Hüseyin ERDEM-HELMBRECHTS
Istanbul’dan 28 Ağustos 1964 yılında Almanya’da Hof’a bağlı Helmbrechts kasabasına tekstil işçisi olarak gelen Şükran Kurhan(82), aynı kasabada yarım asırı doldurdu. 32 yaşında eşi Abdullah Kurhan ile birlikte trenle Almanya’ya gelen Yeniköy-İstinye doğumlu Şükran Nine, 1990 yılında Knop’s Sohn firmasından emekli oldu. Amerika’da yaşayan Ahmet Kurhan(65) ve İstanbul’da yaşayan Sevgi Koyun(63) adlı iki çocuk sahibi Şükran Nine, eşi Abdullah Kurhan’ı 1997 yılnda 78 yaşında kaybetti. 2006 yıllık Knop’s Sohn tekstil firmasında 1973 yılında sağ elinin 3 parmağını kaybeden Şükran nine, 1990 yılında 60 yaşında emekli olup ömrünün 6 ayını Türkiye’de, 6 ayını Almanya’da geçiriyor.
Hatıralarla dolu 51 yıl Almanya’ya 32 yaşında gelen Şükran Kurhan, 51 yılını doldurduğu Almanya’da yaşadıklarını anlatırken o günleri adeta tekrar yaşadı. Helmbrechts’in Şükran Nine’si, Almanya’ya yolculuğunu ve farklı bir kültürde yaşadığı zorlukları şöyle anlattı. İstanbul’dan ayrılırken annem 15 günde geri gelirsin, yalnız yapamazsın demişti tam 51 yılım burada geçti.
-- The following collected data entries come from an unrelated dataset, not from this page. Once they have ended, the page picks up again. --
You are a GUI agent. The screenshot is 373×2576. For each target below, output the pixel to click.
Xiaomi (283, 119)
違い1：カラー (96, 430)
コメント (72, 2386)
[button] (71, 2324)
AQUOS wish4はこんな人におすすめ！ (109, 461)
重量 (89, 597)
Hala buradayım. İşe başladığımızda 4 kişi bir makinada çalışıyorduk, konuşma bilmediğimden yanımdaki kadınlarla zar zor parmak işaretleriyle anlaşıyorduk. Bir gün yanımda çalışan Hannelore adında Alman bana kızıp sırtımdan itince ben de yanında duran boş şişeyi alıp kafasına vurur gibi yaptım çok korkmuştu. Ben aynı makinada çalışırken dalgınlığıma geldi ve makina arasına sıkışan sağ elimin baş ve serçe parmağı hariç orta 3 parmağımı kaybettim. Elimi bantladılar, ağrılarla 5 hafta sargılı vaziyette çalıştım. İşten çıkartırlar diye kımseye bir şey söyleyemiyordum. Yine bir iş çıkışı lugatı elime alıp bakkaldan pirinç alacaktım. İçeri adım atım pirincin Almancasını onutunca ne isteyeceğimi bilemedim.Bakkaldaki kadın içerde ne varsa bana göstermeye başladı. Hepsine kafa salladım aslında pirinci bile bana göstermiş ama bir anda kendimi kaybettim ve dışarı çıkıp ağlamaya başladım. Bir süre sonra tekrar içeri girdim ve raftaki pirinci gösterdim. Kadın ben sana gösterdim der gibi bir şeyler söyledi. Ben akşam yemeği için hemen eve gidip pilav yaptım bizden mutlusu yoktu. Şükran Nine, zaman zaman duygulanıp aklına geldikçe anlatırken, işveren her hafta sonu zarf içinde bize 50 Mark veriyordu. Maaşımızın ne kadar olduğunu bilmiyordum bile. Ama o para fazla fazla yetiyordu. Para bile biriktiriyorduk dedi. 51 yılda çok zor günler geçiren Şükran Nine, Almanya’yı çok seviyorum. Acı tatlı anılarla tam 51 yıl geçti. 32 yaşında geldiğimde genç bir kadındım, şimdi bu vaziyetteyim. Oğlum Amerika’dan gelip yanımda kalıyor. Ben de onun yanına gidiyorum. Şimdi yaşlandım. Kasabadaki Türk aileler de bana yardımcı oluyor. Yarın ne olur bilemem ama henüz elden ayaktan düşmedim. Bu küçük evimde mutlu bir hayat sürdürüyorum. Burası benim ikinci vatanım diyerek sözlerini tamamladı.